Troubled carrier Jet Airways India said it will sell a stake in its loyalty programme and cut as much as 20-billion rupees ($285m) in costs over the next two years as part of a turnaround plan after years of losses in a competitive market.

Announcing the biggest quarterly loss since 2015, the board of the Mumbai-based airline considered fundraising measures at a meeting to help revive the company, Jet Airways said in a filing to the stock exchange late on Monday. The management has been tasked to accomplish this in a "time-bound manner," it said.

"The air passenger traffic is extremely strong but it’s now on the incumbents how they deal with the financial problems," said Sanjiv Bhasin, executive vice-president at Mumbai-based IIFL Securities. "The good prospects of the aviation sector provide optimism that a dark knight, who can look beyond the negative rhetoric, may be willing to step in," he said.

Shares of the company rose 4.7% in Mumbai on Tuesday.

Jet Airways is struggling in a market where intense competition has driven air fares so low that airlines can barely cover costs. Profitability for local airlines is unlikely to recover in the near term as carriers plan to add about 100 new aircraft in the next five years, putting pressure on fares, Fitch Ratings said earlier in August. That will lead to some airlines scaling back operations, helping the bigger ones like IndiGo to consolidate market share, the agency said.


With the entry of low-cost operators such as IndiGo, run by InterGlobe Aviation, and SpiceJet, the market share of Jet Airways has more than halved in the past decade to about 15%. The Mumbai-based carrier has reported losses in all but two of the past 11 years and this month said it needed to raise funds to meet liquidity requirements.

Among the proposed steps is the sale of its stake in JetPrivilege, its loyalty programme, which grew 30% to 8-million customers in the year ended March 31.

Blackstone Group is in talks to buy a stake in the programme, people with knowledge of the matter said in August.

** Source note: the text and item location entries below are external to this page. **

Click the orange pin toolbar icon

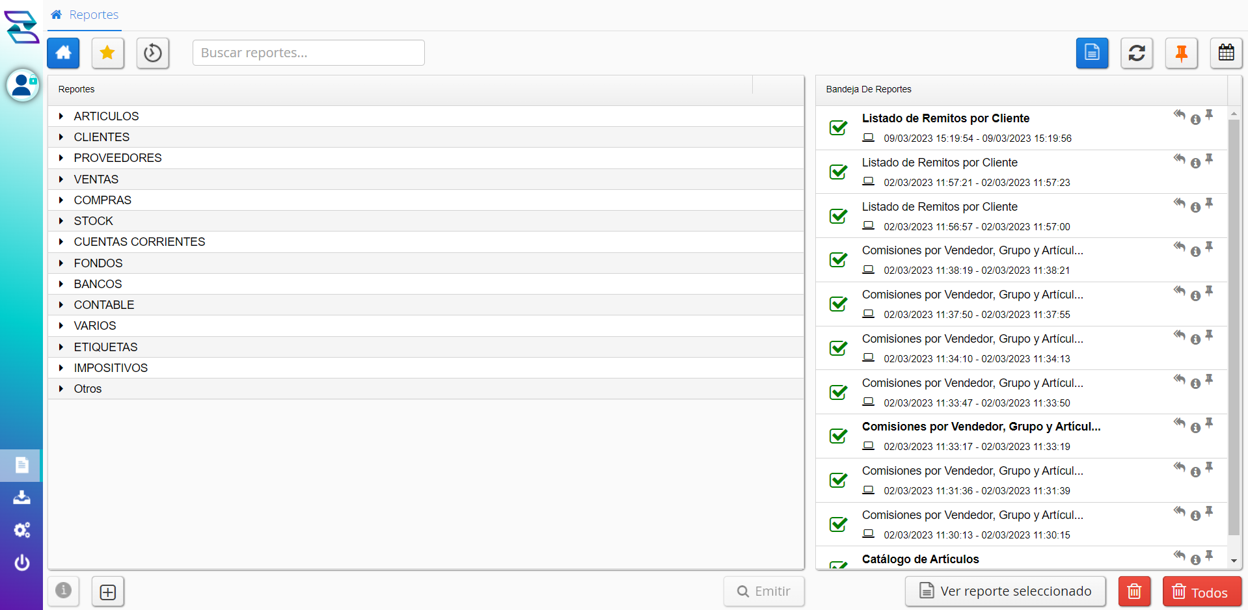(1182, 53)
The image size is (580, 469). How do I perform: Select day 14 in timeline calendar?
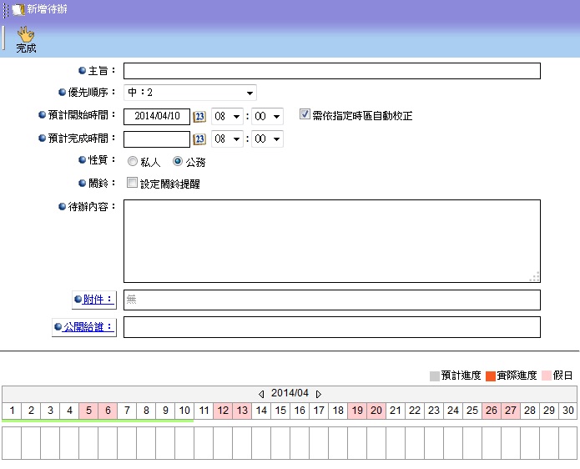point(261,411)
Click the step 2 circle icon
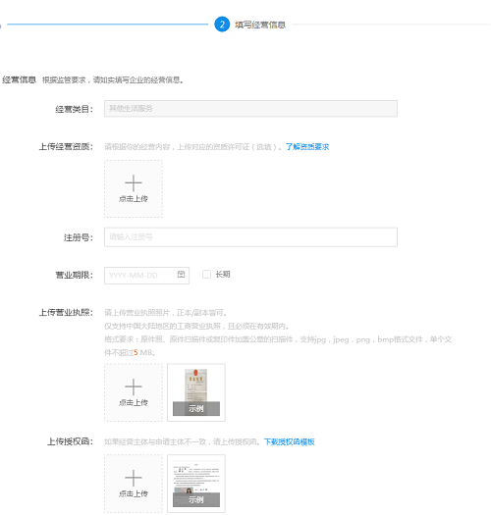The height and width of the screenshot is (515, 491). [x=222, y=25]
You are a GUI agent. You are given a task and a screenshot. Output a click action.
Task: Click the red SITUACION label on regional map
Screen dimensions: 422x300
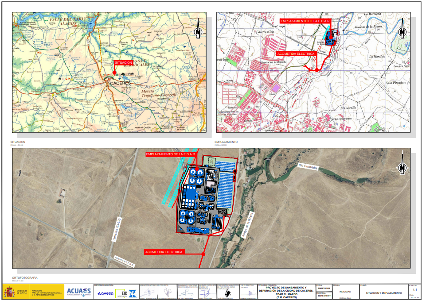tap(123, 63)
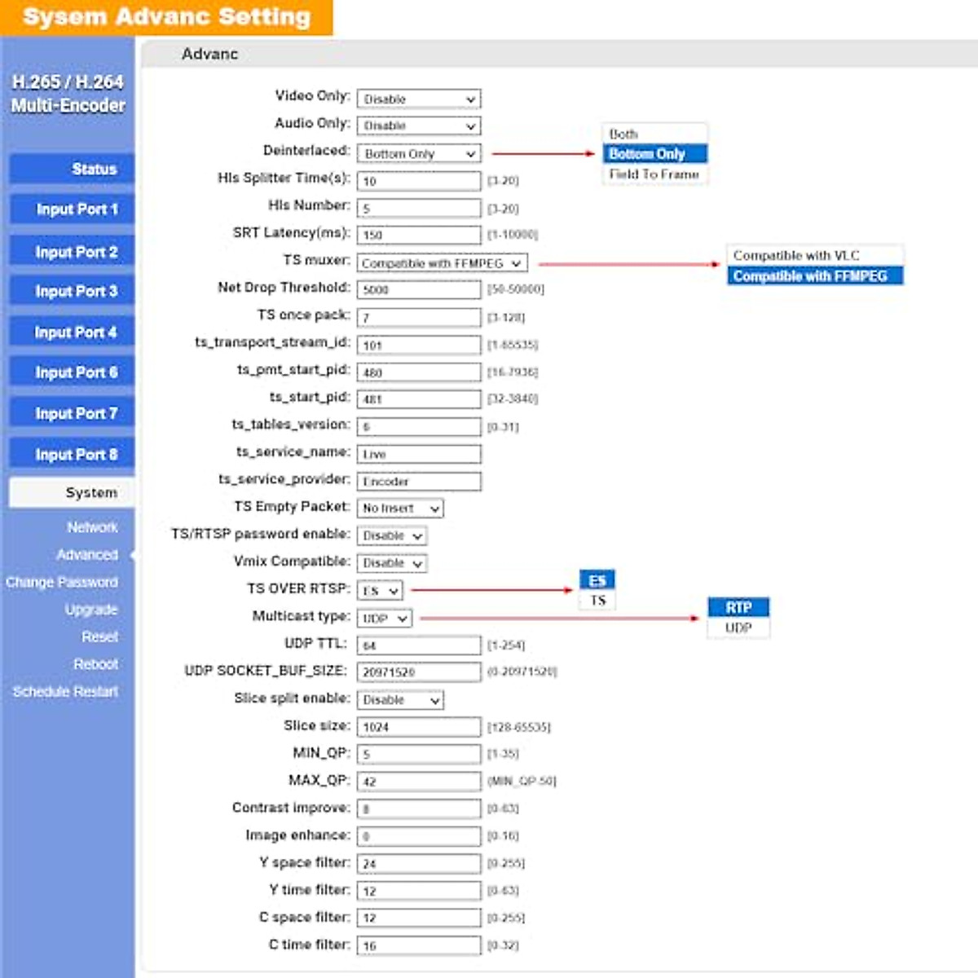
Task: Click the Reboot link
Action: point(95,664)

Jet Airways owns 49.9% of the programme, with the rest held by Etihad Airways, which separately owns 24% of the Indian carrier.

Besides cost reductions, Jet Airways has also proposed capital infusion and paring of debt that would result in a "significant" decrease in interest cost.

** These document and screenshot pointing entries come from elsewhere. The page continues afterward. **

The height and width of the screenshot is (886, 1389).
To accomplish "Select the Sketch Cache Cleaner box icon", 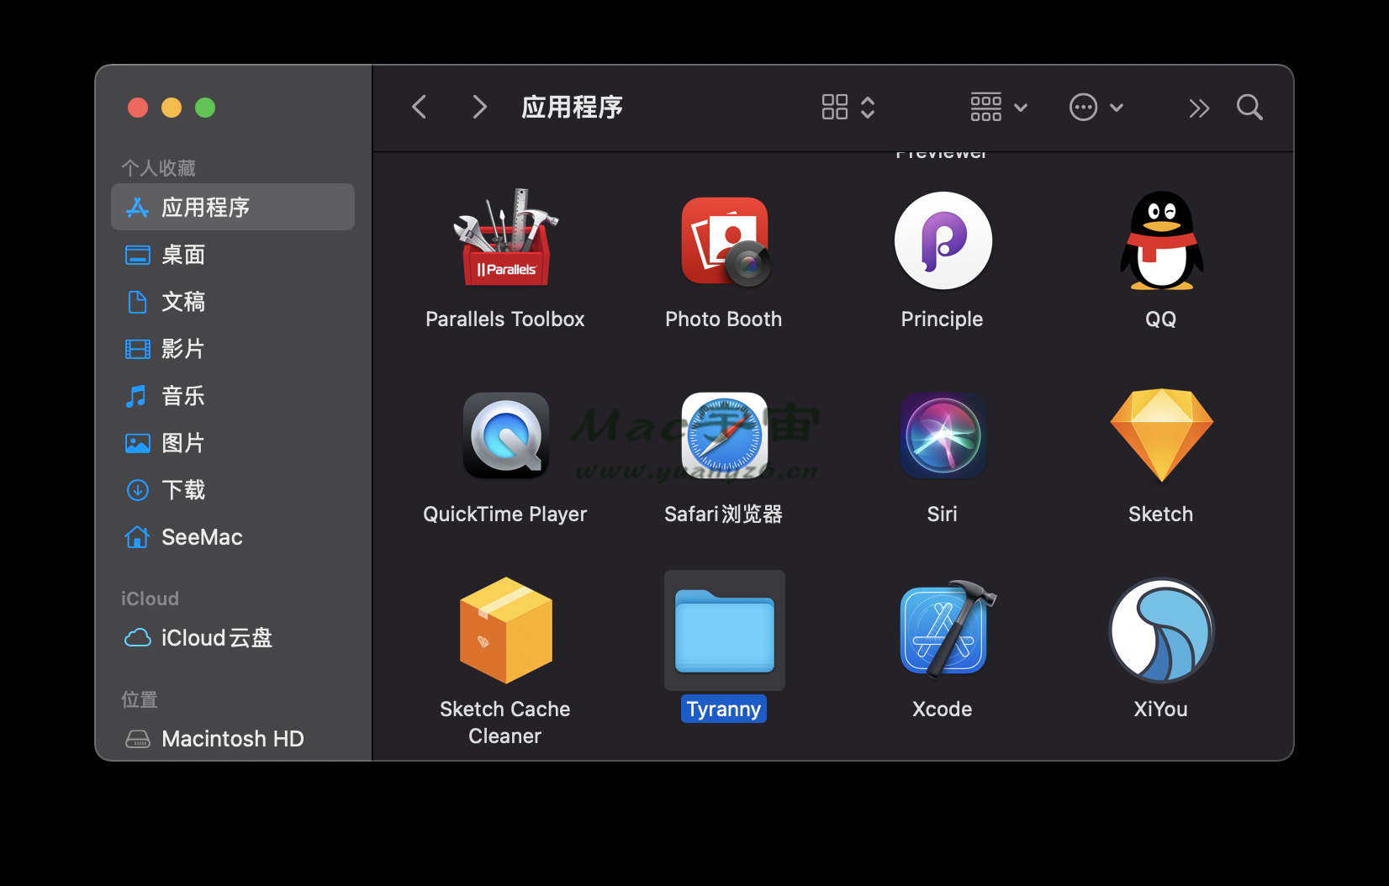I will 505,630.
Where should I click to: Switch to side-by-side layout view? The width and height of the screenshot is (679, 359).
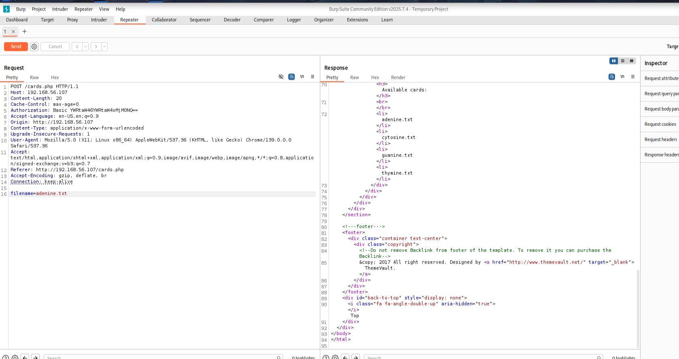click(613, 61)
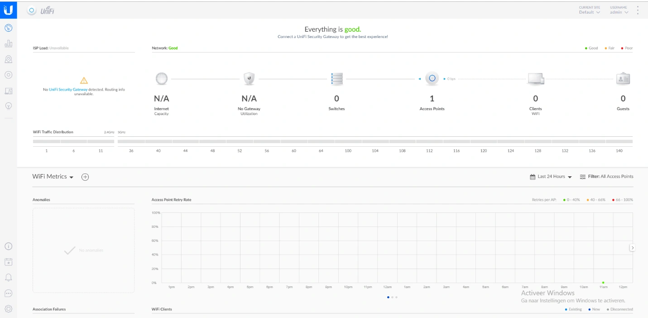Open the Map view icon
The height and width of the screenshot is (318, 648).
8,59

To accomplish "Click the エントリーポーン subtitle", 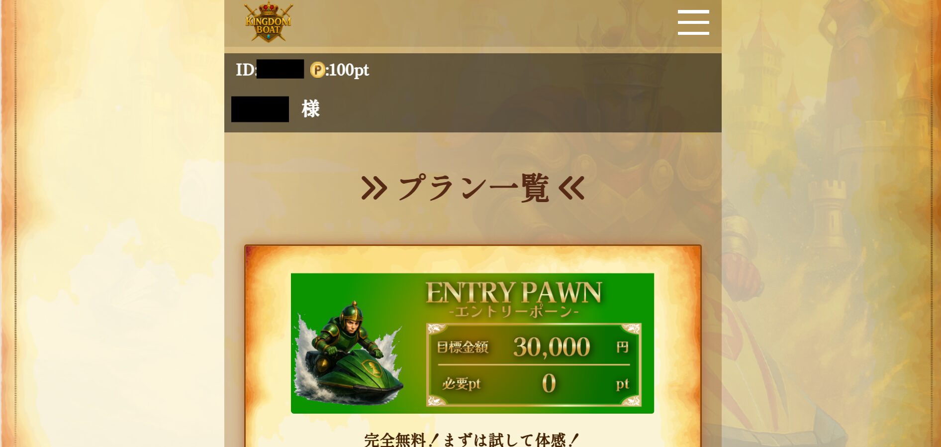I will point(514,312).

"Intentions are there, but details are not there," said Deven Choksey, MD at KR Choksey Shares & Securities. "Jet on its own won’t be able to survive."

Losses for the three months to June were 13.2-billion rupees, compared with a profit of 535-million rupees in the same period a year ago, Jet Airways reported on Monday.

Shares have tumbled 64% in 2018, shrinking its market value to $479m.

India, the world’s fastest-growing aviation market, is also one of the toughest in which to survive. Kingfisher Airlines collapsed in 2012, while Air India has survived on repeated state bailouts. At the same, the lure of the market, where air travel penetration is still low for its 1.3-billion population, has prompted Singapore Airlines and AirAsia Group to start local operations.